On the whole this is an interesting and engaging book that is part ethnography, part linguistics, and part personal memoir and travelogue. The first part of the book concerns the author's life among the Pirahã, an Indigenous group living along the Maici River in the Brazilian Amazon, and presents various snapshots of their culture, lifeways, history, interactions with caboclos (a culturally distinct subset of Portuguese-speaking Brazilians living along the rivers of the Amazon), and the author's missionary work and family life. Frequently the author compares and contrasts his culturally determined values and assumptions with those of the  Pirahã, who, as we learn throughout the text, constitute a unique culture in many ways. The second part of the text concerns the Pirahã language, the study of which occupied most of the author's time with them (approximately eight years collectively over a 30-year period). According to Everett, Pirahã lacks grammatical features that were once, and by some still are, seen as universal, namely recursion, the grammatical ability to fit a theoretically endless number of clauses within a single sentence. An extended grammatical discussion with a spattering of theory and the succinct distillation of competing theories (namely Chomsky's universal grammar) tie this section nicely together, though it is a denser read than the more narrative-driven first part. The short third part of the book concerns Everett's eventual loss of faith as a missionary among the Pirahã, which he attributes to their high standards as regards evidentiality, a cultural phenomenon he introduces early in the text as the "immediacy of experience principle," which is also key to the synthesis he effects between language and culture (again, to the chagrin of Chomskyans). This final section effectively brings together the ethnographic, linguistic, and personal.

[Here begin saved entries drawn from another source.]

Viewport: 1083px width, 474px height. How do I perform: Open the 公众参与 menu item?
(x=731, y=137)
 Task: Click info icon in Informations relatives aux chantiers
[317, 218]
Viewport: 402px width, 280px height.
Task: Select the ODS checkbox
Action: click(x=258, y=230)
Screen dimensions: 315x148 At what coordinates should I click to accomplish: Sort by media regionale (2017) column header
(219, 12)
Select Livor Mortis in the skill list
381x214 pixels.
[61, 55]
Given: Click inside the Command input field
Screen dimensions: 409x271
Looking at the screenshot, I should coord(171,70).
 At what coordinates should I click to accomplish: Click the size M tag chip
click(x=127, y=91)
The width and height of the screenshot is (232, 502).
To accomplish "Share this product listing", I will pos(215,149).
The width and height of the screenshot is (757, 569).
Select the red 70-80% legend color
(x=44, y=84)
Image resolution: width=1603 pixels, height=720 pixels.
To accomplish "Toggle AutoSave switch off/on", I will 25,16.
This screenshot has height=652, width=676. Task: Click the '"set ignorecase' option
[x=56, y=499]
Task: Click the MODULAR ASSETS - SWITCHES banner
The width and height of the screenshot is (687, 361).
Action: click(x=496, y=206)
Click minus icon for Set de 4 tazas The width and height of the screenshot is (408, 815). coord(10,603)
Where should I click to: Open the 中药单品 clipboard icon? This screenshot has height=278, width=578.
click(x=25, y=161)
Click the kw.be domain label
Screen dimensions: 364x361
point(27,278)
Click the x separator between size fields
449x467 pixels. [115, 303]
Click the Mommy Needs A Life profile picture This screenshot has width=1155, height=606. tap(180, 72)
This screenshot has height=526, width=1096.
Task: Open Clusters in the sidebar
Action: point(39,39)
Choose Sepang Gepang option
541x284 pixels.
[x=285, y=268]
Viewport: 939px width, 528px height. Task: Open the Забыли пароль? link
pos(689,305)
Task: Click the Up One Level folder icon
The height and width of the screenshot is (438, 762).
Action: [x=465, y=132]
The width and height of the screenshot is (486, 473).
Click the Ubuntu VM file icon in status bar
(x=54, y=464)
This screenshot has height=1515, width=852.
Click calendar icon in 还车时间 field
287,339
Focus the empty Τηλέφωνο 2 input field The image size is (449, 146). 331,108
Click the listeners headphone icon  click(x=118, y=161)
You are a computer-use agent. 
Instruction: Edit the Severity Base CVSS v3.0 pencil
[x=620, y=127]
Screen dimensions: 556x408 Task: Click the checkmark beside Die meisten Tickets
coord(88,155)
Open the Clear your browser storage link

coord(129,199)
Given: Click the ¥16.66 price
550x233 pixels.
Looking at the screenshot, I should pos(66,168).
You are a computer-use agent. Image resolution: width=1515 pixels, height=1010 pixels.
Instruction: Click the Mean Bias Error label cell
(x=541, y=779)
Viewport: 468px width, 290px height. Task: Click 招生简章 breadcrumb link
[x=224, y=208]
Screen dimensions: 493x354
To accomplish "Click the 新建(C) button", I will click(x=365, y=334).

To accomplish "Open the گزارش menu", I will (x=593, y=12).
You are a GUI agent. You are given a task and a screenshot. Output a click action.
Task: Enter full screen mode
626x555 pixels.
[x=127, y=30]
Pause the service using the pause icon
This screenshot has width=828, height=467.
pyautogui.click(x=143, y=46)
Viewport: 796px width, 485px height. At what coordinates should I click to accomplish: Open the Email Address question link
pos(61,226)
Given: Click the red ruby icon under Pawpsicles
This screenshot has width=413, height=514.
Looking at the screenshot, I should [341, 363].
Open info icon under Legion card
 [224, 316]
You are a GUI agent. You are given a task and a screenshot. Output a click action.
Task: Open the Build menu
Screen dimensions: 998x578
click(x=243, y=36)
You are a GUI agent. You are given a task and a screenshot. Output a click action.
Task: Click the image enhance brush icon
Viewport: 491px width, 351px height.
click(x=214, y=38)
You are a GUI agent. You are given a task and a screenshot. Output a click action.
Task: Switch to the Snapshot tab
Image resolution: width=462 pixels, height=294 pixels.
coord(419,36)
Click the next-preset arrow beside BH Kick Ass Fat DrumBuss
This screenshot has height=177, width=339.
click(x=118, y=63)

While an enjoyable and informative read, my biggest gripe with the book relates to its organization. I feel it could have done with more careful editing, both between subsections and paragraphs within chapters, and between chapters within the overarching parts. Sometimes it feels that the text doesn't know what it wants to be, whether personal memoir, travelogue, ethnography, grammar, or theoretical expose. But, for better or worse, that is often the nature of popular ethnographic writing, and I think the book is not much the weaker for it. I still readily recommend this book, though more for pleasure than scholarly information (see its bibliography for the latter).